Les premiers parcours, le 2 pour 1 et le Premier Nez, me mettent en appétit pour suivre celui de Tintin au Tibet, une 5.9C. En salle, je réussis régulièrement cette cote. Pourtant, après trois essais, le dévers vient à bout de moi. Viennent aussi à bout de mes nerfs fragiles la cacophonie de conseils qu’on me prodiguent d’en bas, où mon assureur sécurise ma montée. Confrontée à l’éventualité de « péter une coche » je me résigne à abandonner mon acharnement, soucieuse de préserver avant tout la bonne humeur dans le groupe plutôt que de flatter mon ego. Mon amoureux, lui, parvient à gravir le toit alors que je le surpasse habituellement dans l’exécution de crux difficiles. Je tangue entre la jalousie et la fierté. 

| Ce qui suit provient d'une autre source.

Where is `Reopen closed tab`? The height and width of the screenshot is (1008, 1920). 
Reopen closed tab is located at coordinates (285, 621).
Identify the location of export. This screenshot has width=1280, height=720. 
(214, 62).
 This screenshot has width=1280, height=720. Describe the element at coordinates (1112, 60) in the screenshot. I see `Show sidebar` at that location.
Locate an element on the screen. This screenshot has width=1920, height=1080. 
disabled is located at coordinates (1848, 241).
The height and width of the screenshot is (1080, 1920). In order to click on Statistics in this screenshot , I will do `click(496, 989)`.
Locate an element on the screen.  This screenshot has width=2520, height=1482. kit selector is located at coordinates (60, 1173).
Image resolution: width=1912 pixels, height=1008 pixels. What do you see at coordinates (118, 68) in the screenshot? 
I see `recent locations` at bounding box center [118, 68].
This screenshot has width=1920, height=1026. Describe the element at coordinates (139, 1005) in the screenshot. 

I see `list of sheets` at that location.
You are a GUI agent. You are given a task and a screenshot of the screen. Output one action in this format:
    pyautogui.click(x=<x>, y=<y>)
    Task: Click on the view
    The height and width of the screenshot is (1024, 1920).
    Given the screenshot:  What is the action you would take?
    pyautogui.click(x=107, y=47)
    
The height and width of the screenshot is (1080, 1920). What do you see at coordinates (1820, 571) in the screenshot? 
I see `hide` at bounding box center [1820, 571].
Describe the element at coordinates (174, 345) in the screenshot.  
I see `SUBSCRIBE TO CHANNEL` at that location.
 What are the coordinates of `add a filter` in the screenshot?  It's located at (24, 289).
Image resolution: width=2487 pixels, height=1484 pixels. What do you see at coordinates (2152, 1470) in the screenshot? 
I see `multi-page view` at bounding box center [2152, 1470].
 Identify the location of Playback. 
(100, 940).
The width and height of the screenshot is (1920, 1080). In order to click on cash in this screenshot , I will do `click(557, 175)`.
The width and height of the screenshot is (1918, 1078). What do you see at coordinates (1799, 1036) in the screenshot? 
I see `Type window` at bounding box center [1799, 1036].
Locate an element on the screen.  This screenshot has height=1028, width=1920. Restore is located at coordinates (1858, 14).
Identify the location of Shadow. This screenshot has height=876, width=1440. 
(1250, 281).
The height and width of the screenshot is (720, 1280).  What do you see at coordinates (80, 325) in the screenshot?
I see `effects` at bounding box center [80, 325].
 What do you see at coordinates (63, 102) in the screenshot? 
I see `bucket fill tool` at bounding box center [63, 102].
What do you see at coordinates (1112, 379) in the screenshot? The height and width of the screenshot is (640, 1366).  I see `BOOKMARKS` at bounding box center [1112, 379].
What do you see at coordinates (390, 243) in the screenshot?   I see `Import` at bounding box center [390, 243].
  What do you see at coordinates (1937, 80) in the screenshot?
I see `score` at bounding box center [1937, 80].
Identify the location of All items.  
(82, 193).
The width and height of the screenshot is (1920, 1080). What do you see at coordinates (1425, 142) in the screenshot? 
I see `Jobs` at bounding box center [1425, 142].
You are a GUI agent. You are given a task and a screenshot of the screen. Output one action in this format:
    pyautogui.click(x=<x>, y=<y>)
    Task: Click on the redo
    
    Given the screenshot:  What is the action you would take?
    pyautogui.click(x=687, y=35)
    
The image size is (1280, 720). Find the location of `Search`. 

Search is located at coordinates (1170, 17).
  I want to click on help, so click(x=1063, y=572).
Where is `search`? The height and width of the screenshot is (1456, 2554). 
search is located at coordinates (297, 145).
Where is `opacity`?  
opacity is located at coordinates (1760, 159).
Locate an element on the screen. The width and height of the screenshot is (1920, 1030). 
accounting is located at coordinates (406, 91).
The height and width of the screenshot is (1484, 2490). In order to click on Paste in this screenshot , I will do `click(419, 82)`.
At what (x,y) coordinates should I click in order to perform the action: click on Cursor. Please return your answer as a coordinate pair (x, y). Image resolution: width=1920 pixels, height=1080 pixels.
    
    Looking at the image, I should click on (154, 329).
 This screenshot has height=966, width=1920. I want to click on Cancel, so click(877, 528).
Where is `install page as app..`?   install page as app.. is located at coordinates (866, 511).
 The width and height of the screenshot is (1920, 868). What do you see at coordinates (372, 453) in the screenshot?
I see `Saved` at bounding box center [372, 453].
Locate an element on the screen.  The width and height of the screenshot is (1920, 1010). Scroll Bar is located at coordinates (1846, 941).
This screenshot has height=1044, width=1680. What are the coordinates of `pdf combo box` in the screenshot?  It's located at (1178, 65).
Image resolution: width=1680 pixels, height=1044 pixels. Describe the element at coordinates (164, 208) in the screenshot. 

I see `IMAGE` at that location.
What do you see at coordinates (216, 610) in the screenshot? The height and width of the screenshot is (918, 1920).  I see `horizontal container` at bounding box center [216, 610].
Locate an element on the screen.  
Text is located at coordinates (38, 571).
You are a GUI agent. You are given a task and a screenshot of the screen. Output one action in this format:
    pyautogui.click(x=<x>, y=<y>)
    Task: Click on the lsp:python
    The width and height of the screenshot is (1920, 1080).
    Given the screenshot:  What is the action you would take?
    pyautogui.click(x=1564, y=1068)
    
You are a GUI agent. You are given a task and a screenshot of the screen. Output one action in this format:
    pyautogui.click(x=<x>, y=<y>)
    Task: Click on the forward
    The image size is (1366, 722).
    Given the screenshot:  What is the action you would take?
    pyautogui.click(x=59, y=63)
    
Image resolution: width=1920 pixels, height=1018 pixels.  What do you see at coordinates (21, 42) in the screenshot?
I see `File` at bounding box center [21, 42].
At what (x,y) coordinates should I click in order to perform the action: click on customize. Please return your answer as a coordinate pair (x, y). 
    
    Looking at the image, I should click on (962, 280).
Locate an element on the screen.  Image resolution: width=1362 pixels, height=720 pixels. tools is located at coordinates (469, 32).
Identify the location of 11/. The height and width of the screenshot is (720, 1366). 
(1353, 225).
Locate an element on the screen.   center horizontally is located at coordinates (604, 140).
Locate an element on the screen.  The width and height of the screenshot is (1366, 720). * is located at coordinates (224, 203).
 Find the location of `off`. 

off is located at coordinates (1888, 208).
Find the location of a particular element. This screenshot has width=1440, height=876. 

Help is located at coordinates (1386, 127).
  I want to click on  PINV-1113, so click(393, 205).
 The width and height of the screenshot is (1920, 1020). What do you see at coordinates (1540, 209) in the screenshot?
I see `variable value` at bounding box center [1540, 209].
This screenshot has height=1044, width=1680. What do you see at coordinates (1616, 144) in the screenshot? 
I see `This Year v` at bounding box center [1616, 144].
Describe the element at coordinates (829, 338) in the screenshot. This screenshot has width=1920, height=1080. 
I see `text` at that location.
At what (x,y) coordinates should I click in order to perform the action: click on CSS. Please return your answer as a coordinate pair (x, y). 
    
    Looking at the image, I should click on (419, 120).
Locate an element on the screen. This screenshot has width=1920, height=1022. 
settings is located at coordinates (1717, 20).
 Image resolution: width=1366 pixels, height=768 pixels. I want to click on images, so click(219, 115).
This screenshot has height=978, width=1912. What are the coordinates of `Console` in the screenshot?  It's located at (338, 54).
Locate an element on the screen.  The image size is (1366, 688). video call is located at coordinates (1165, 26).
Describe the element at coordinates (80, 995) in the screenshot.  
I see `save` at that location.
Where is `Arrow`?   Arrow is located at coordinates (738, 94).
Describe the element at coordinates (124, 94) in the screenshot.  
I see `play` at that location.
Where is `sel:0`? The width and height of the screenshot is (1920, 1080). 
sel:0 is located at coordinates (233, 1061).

 Nous faisons relâche pour la pause-repas, que tête de linotte québécoise et tête en l’air française ont oubliée. Pas de goûter. Pas de forces non plus en après-midi, regrettablement. Cela dit, nous nous restaurons de bonheur et d’hauteur fraîche, en dévorant un paysage à couper le souffle : l’estran croît d’heure en heure et s’étend dans toute sa splendeur à deux ou trois kilomètres de nous. Bien qu’il soit impossible d’humer l’air salin, notre obstination cognitive nous joue des tours, abasourdie, elle aussi, par ce rivage fantasque. 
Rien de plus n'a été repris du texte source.